Marie cracked open the box of paints, dumping out 6 tubes of paint, all brightly colored and brand new. She set next to them a pad of watercolor paper and a plastic palette divided into 4 sections. She held out a brush and I took it reluctantly, studying it as though it were a threat.

"We're going to be poor if you keep spending our funds like this…how much did these all cost?"

"Not much," Marie winked. Besides, it's all for 'Operation 101 Things Jason Bourne Has Never Done.' I'd say it's worth it."

I laughed, shaking my head once more. "Whatever you say…"

"I'll go get some water. Be right back."

"Okay." I stared at the paints in front of me thoughtfully before reaching out and squeezing a small dot of each onto the palette. It was hard to believe I could make any color I wanted from 6.

"Got it." Marie plopped the water down in front of me, some of it sloshing over the lip onto the desk. She waved a hand at it absently. "It's a cruddy desk anyways…"

I smiled. "I guess that's a good thing, too, considering how much you care for cleanliness…"

Marie shot me a look. "Yeah, we're not all like you, who arranges pots according to size…a little clutter can be beneficial for the soul."

My smile widened. "Where'd you hear that one?"

Marie rolled her eyes. "That one? That one I made up. Now, paint!"
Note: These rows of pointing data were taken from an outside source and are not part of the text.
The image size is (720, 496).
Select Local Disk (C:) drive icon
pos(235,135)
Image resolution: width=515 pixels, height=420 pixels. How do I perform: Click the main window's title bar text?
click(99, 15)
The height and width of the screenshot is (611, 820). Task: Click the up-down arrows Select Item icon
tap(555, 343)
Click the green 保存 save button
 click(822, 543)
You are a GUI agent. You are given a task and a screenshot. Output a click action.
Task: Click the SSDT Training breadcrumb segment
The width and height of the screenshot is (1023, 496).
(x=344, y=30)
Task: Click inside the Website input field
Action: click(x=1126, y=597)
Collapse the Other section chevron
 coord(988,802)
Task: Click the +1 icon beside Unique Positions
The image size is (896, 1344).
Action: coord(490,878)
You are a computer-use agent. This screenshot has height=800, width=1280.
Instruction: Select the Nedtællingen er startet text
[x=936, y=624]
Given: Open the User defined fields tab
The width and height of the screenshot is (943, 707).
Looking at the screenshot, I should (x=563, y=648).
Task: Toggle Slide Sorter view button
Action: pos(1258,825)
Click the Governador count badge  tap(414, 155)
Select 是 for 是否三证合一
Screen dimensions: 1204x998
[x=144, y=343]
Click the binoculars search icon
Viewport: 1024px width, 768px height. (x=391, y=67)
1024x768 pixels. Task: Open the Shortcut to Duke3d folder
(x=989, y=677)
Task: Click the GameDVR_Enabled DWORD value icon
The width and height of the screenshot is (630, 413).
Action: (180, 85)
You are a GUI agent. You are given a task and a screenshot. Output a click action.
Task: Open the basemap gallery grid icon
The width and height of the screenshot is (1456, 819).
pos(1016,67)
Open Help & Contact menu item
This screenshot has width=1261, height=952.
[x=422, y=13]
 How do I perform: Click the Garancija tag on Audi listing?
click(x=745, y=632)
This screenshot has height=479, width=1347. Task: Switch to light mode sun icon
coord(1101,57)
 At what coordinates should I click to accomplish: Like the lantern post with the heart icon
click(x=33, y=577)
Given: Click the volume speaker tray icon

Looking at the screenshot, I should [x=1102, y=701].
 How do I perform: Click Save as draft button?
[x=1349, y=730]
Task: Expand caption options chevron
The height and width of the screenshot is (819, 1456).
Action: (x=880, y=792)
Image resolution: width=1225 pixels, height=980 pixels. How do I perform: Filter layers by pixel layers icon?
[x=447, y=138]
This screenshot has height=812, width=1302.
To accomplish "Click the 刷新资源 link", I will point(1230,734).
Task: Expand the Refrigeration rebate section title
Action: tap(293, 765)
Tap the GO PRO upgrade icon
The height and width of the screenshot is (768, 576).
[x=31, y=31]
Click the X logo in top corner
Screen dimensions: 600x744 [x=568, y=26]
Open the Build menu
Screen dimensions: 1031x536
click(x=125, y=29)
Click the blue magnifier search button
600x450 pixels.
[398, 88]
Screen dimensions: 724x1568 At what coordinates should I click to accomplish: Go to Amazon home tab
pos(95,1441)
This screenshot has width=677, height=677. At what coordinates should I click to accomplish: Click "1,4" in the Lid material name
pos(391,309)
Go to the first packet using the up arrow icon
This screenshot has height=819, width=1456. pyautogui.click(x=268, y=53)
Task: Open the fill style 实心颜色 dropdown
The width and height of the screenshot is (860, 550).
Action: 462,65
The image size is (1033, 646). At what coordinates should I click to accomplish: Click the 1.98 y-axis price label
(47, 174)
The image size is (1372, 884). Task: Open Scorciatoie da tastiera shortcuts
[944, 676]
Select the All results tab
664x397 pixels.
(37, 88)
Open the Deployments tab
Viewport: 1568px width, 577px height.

I sighed, gaze fixed on the blank paper that seemed to yawn back at me. Its pureness intimidated me, and I was hesitant to mar it with my paints. Eventually the picture resurfaced, however, and instead of banging my head into the wall, which would have been my first choice under normal circumstances, I smeared my brush through the paint and poured the guilt and sticky anxiety the picture brought me onto the page before me. The colors transformed themselves gradually and became the tangible thing I had been searching for him. I still didn't have my answer, but at least, when I finally set the brush down and sagged against the chair's back, I was able to face the memory head-on instead of fighting my own mind.

"It's great, Jason!" Marie stared at it, thoroughly surprised. "You said you weren't any good at art!"

"I didn't think I was…" I smiled grimly, staring along with her. A collie gazed unblinkingly back from a sun-drenched field, blue skies completing the tranquil scene.

I'd seen the collie before.

I'd seen the painting before.

It had hung in the house of one of my targets.